Cheffer v. JUDGE, DIV.S', 15TH JUD. CIRCUIT

614 So. 2d 632 | Fla. Dist. Ct. App. | 1993

614 So.2d 632 (1993)

Robert CHEFFER and Gisela Cheffer, Petitioners,
v.
JUDGE, DIVISION `S', 15TH JUDICIAL CIRCUIT, Respondent.

No. 92-2974.

District Court of Appeal of Florida, Fourth District.

February 24, 1993.

Donnie Murrell of Law Office of L.D. Murrell and J. Ralph Mabie of Mabie & Mabie, West Palm Beach, for petitioners.

Robert A. Butterworth, Atty. Gen., Tallahassee, and Georgina Jimenez-Orosa, Asst. Atty. Gen., West Palm Beach, for respondent.

PER CURIAM.

Petitioners seek to prohibit their further prosecution for violation of section 895.05(3), Florida Statutes (1991), known as Florida RICO. They claim that the second amended information filed against them is barred by the statute of limitations. The trial court denied their motion to dismiss, holding that the amended information was a continuation of the prior information and not an abandonment of it, as the only crime charged was a single count of racketeering. We agree and deny the petition.

Petitioners were first charged by a one count information accusing them of RICO violations, with four predicate acts alleged of violations of Chapter 893 (regarding drug offenses) taking place from May 1, 1985, through March 18, 1986. The information *633 was filed on March 4, 1991. An amended information was filed adding a codefendant on May 15, 1991. A second amended information was filed on July 3, 1991, this time adding a fifth predicate act to the count alleging racketeering. The new predicate act alleged that between January 1, 1980, and January 1, 1986, petitioners engaged in a conspiracy to traffic in marijuana.

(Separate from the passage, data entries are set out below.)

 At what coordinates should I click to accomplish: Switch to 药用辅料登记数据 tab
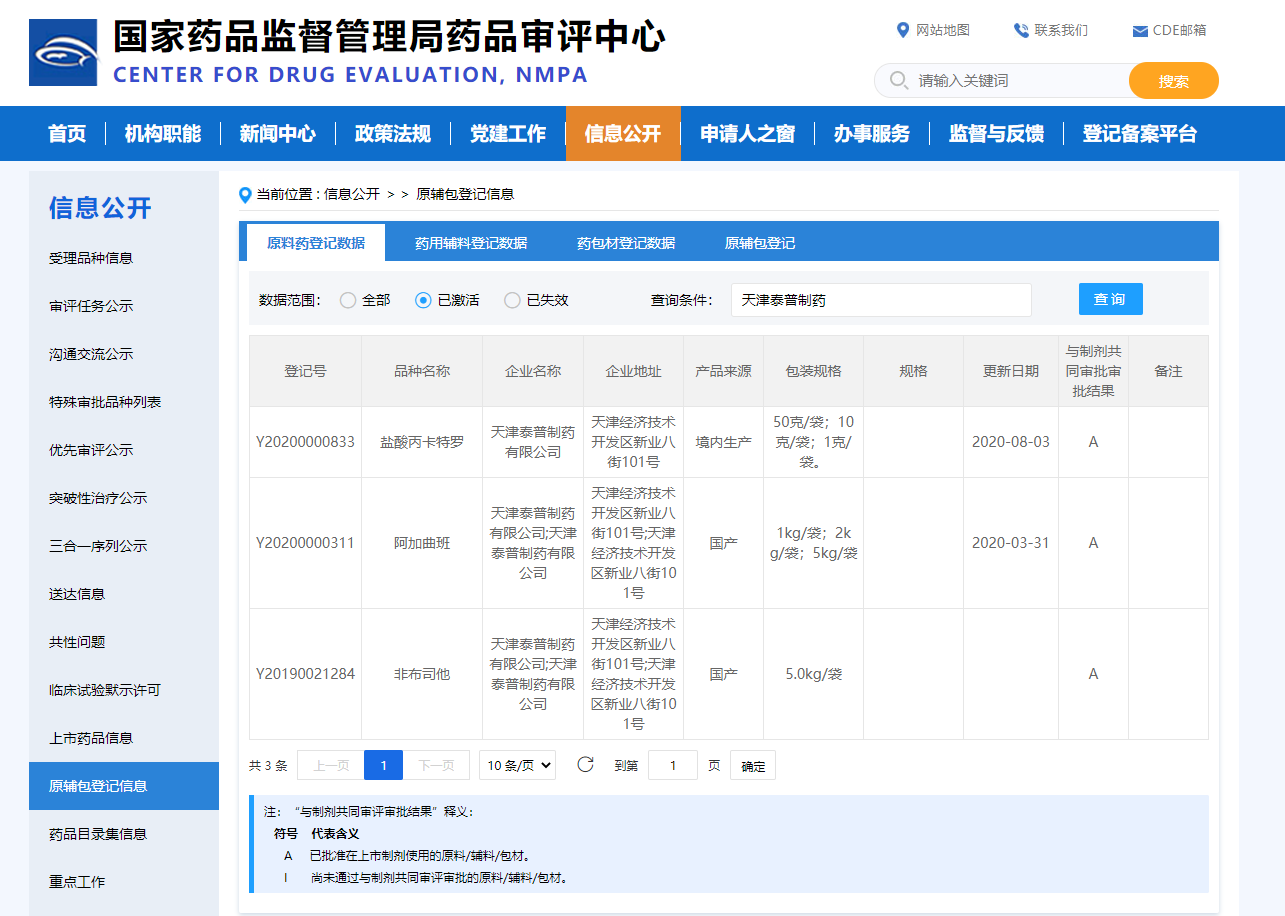click(471, 243)
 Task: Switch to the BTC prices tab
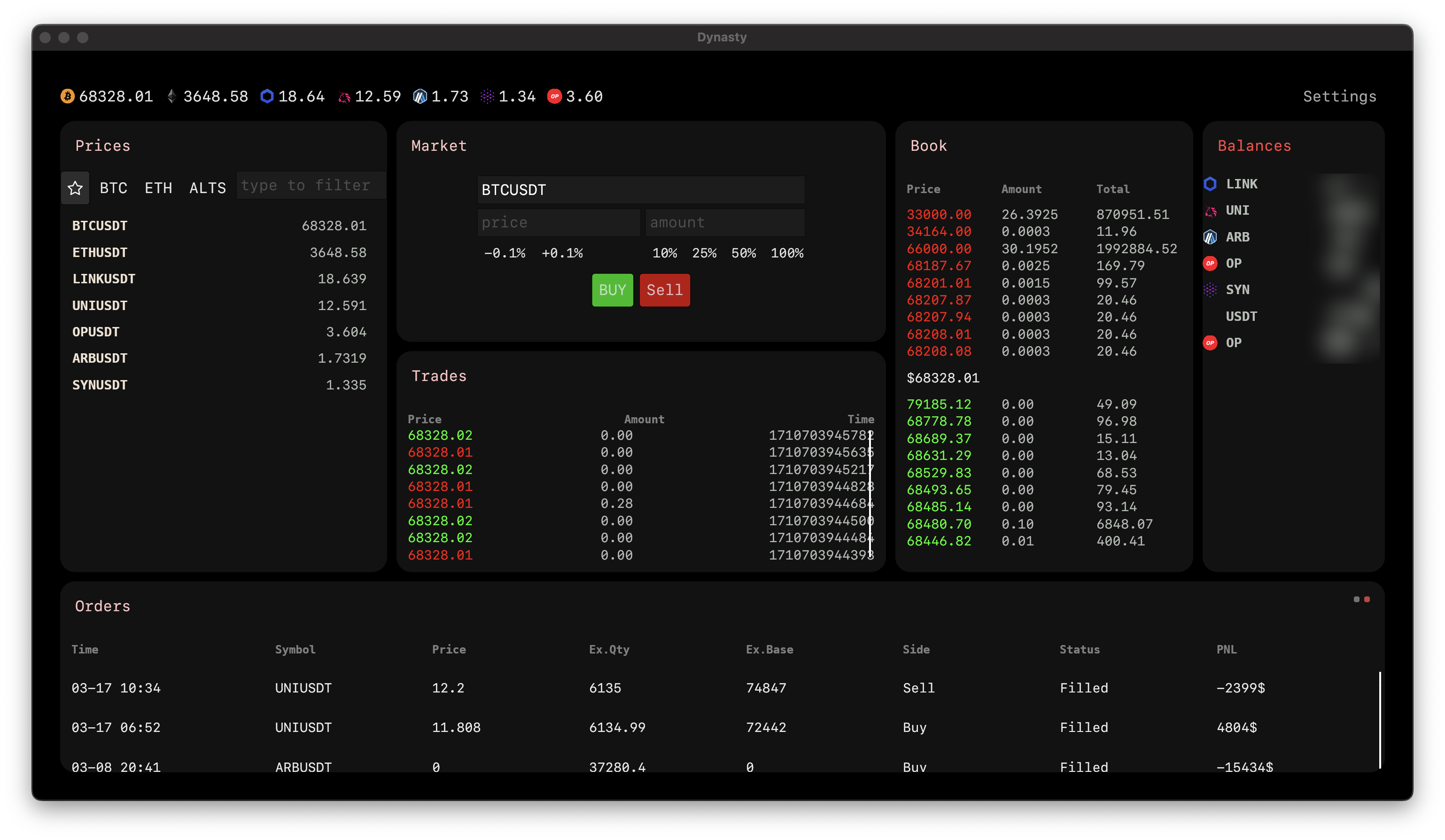[x=114, y=188]
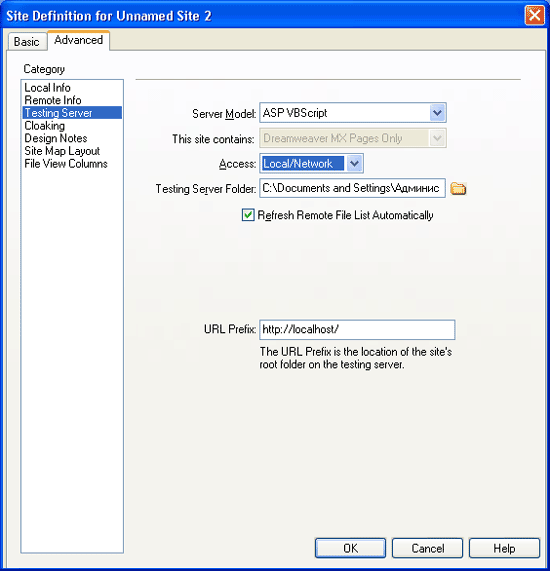550x571 pixels.
Task: Focus the Testing Server Folder path field
Action: point(352,188)
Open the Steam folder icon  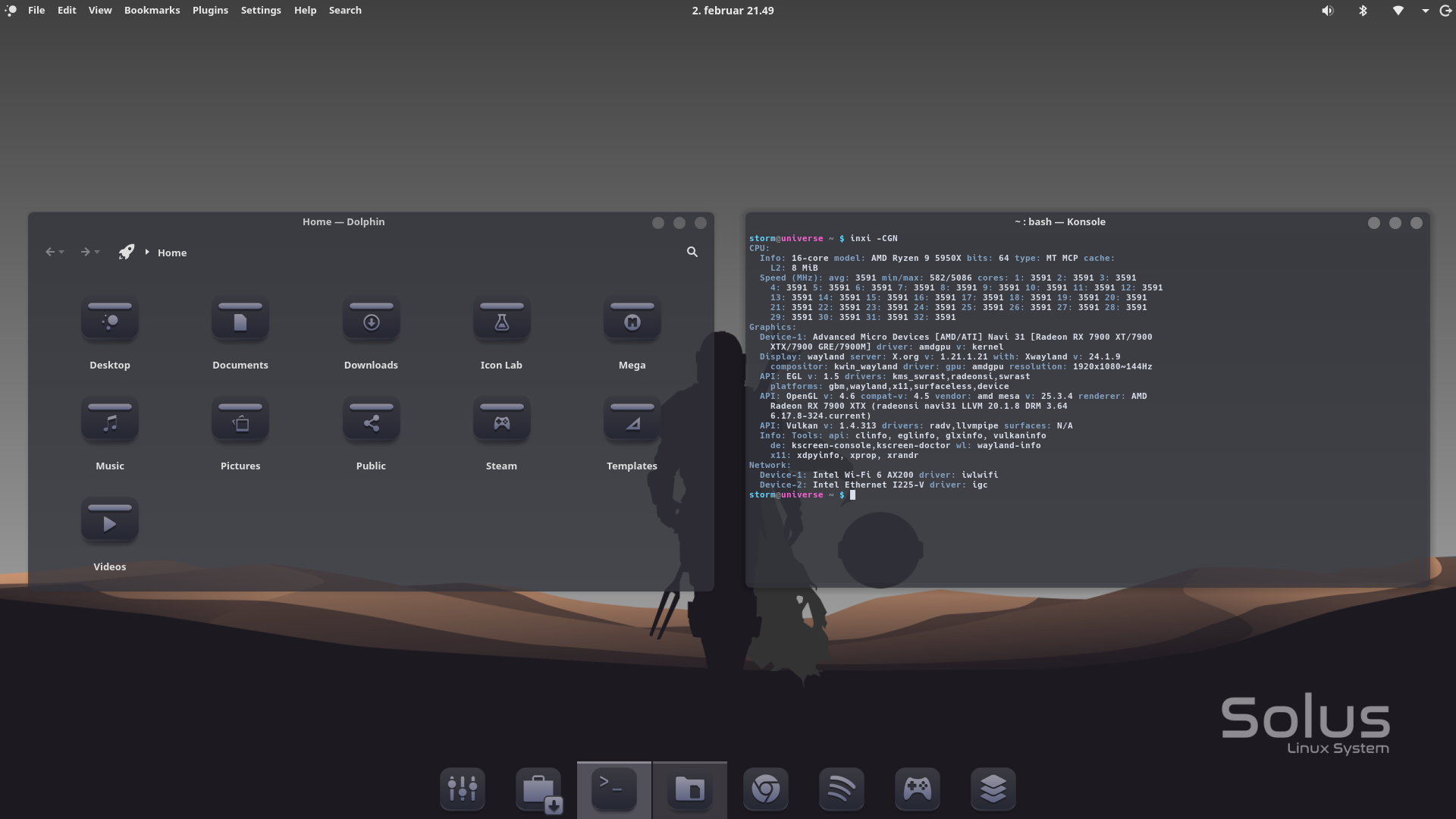coord(501,422)
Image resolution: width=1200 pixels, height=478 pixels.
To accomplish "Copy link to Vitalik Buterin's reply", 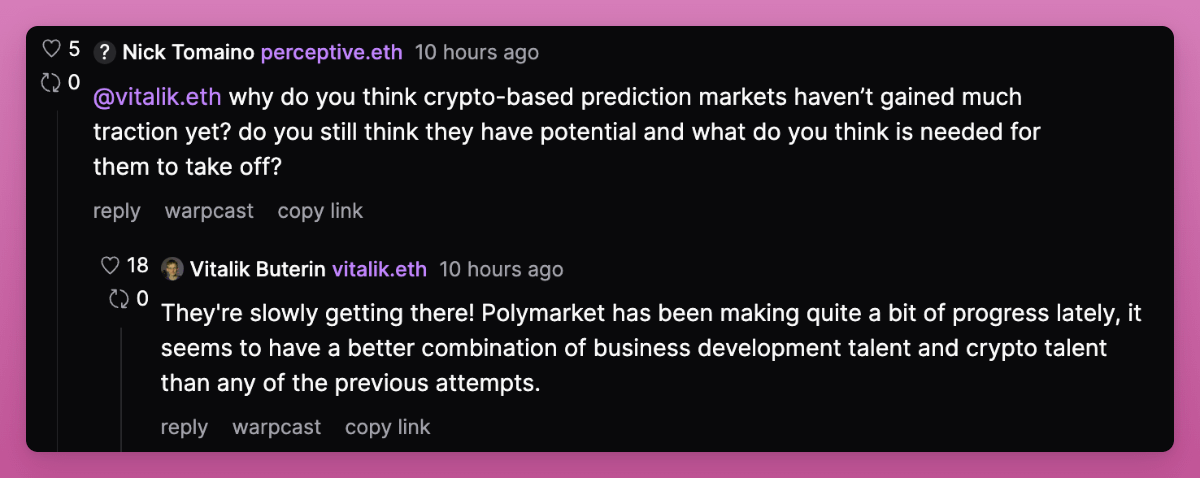I will point(388,427).
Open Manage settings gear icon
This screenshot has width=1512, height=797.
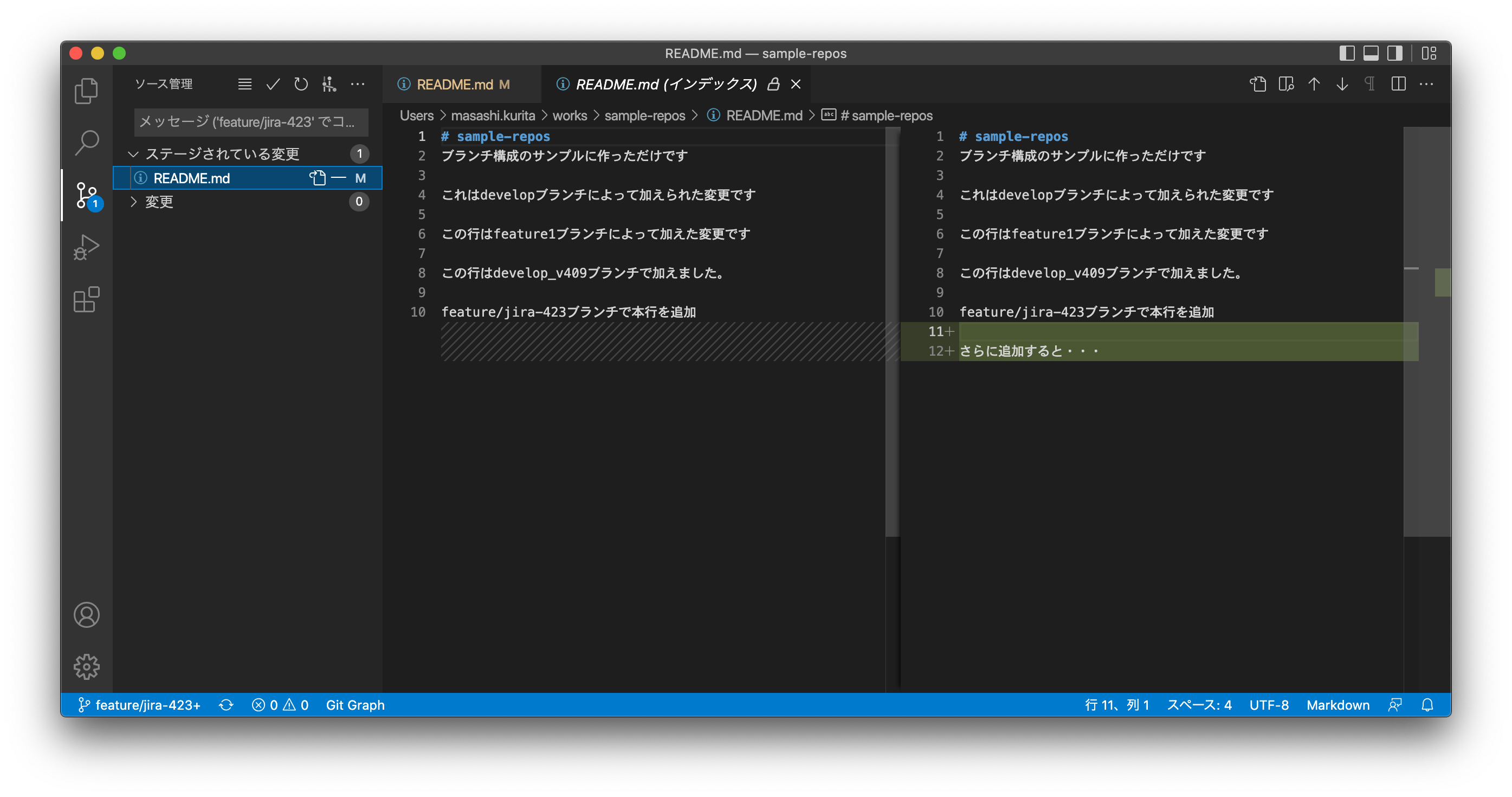pyautogui.click(x=86, y=667)
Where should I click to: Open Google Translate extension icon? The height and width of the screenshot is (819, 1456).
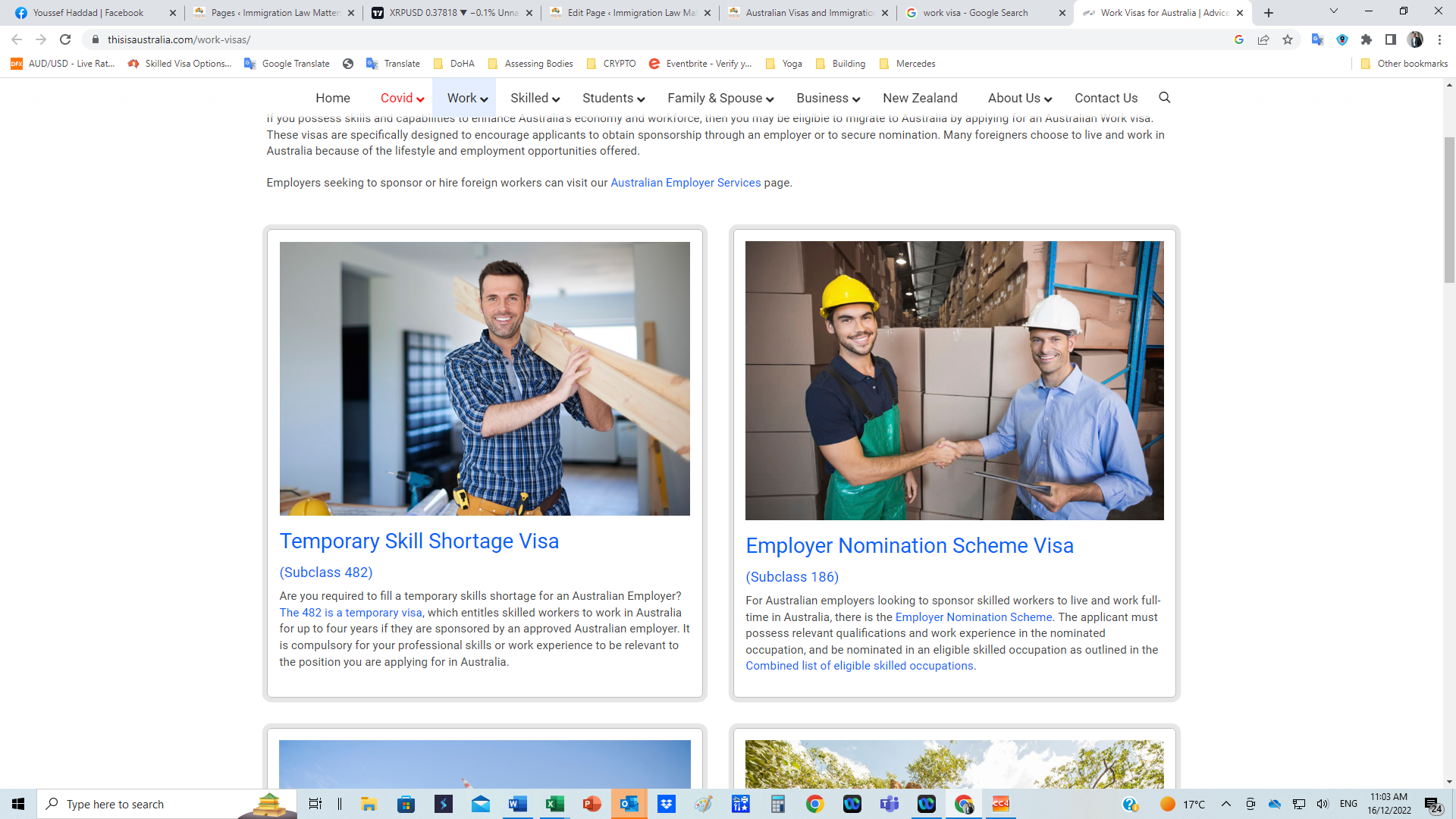point(1317,39)
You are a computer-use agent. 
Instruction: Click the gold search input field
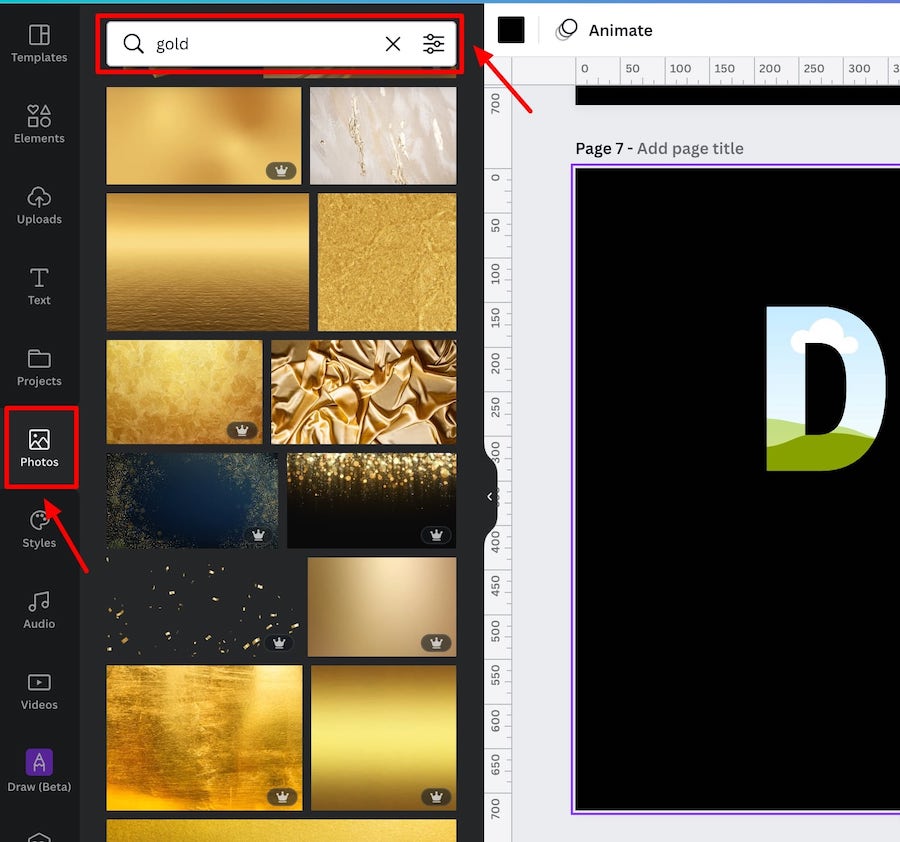pos(265,44)
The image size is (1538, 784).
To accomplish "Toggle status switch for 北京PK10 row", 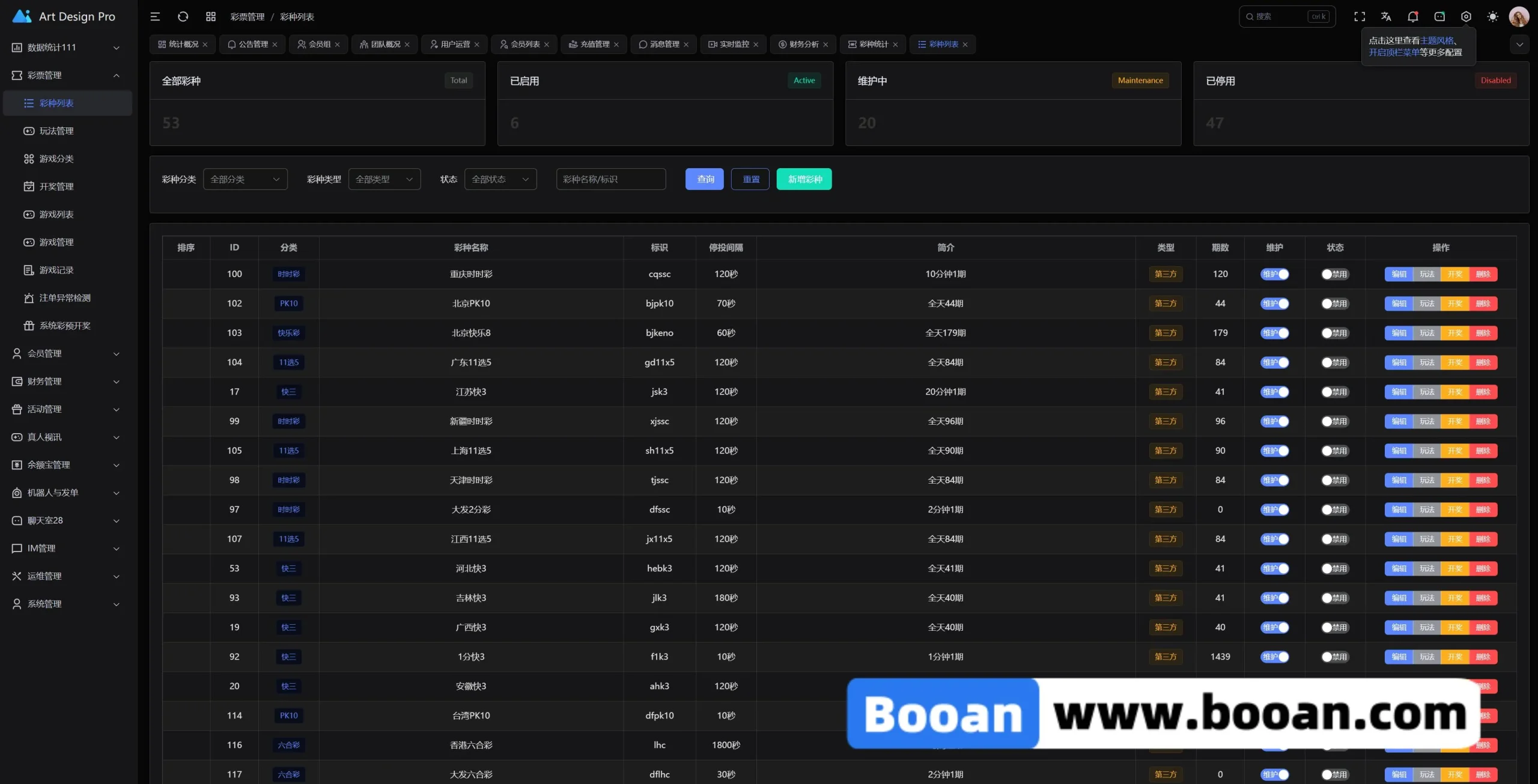I will pos(1334,304).
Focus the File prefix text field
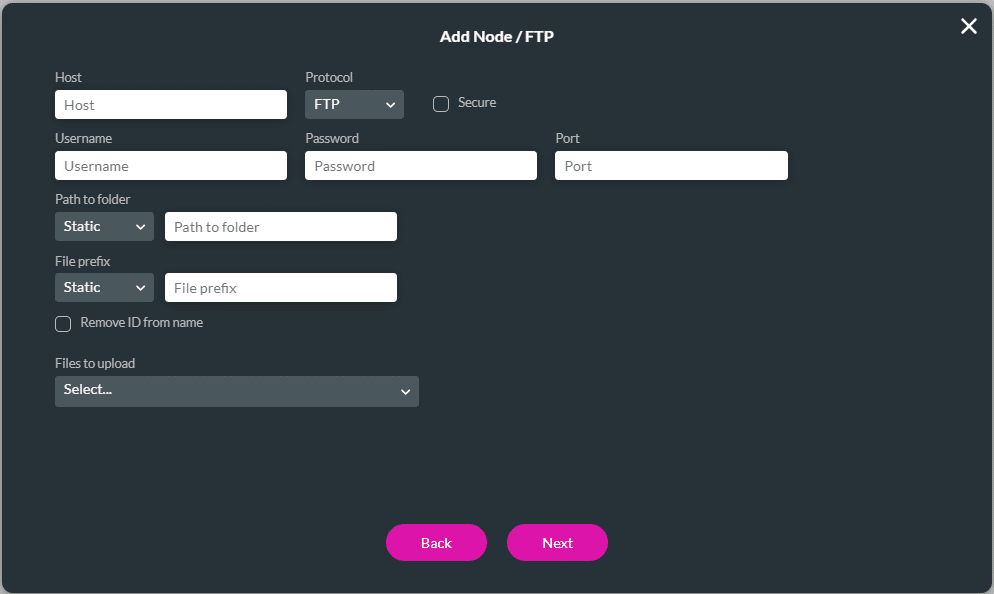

Petitioners challenged the last amendment to the information by claiming that it was not a continuation of the first. Therefore, it was in essence a new prosecution and thus filed beyond the five year racketeering statute of limitations. § 895.05(10), Fla. Stat. (1990). They also claimed that the RICO prosecution could not be based on predicate acts barred from prosecution by the statute of limitations. Before the motion was heard, the state filed a third amended information using the identical language from the second but affirmatively stating that it was a continuation of the prosecution commenced on March 4, 1991. The trial court denied the motion to dismiss.

In each of the amendments to the original information in this case, the language of the original information was continued. The second amended information added an additional predicate act, and the third information included express linking language. Under such circumstances, we agree with the trial court's reliance on Rubin v. State, 390 So.2d 322 (Fla. 1980). The inclusion of an additional predicate act in no way changes the crime charged. It merely expands the scope of the enterprise, but it is the same enterprise conducting a continuing pattern of racketeering activity. Of course, it will be the state's burden to prove that each of the predicate acts relate to the same pattern of racketeering activity.

Petitioners also claim that they cannot be prosecuted for predicate acts which are all individually barred from prosecution by the statute of limitations. In the instant case, the predicate acts all involve trafficking in illegal drugs, each having a four year statute of limitations. However, violation of the racketeering act requires more than mere proof of each individual criminal act. The state must show the existence of the enterprise and the defendants' involvement in it through a pattern of racketeering activity. The legislature expressly provided a five year limitation for such prosecution. § 895.05(10), Fla. Stat. Thus, petitioners' argument is unavailing.

Based on the foregoing, we deny the petition for writ of prohibition.

LETTS and WARNER, JJ., and OWEN, WILLIAM C., Jr., Senior Judge, concur.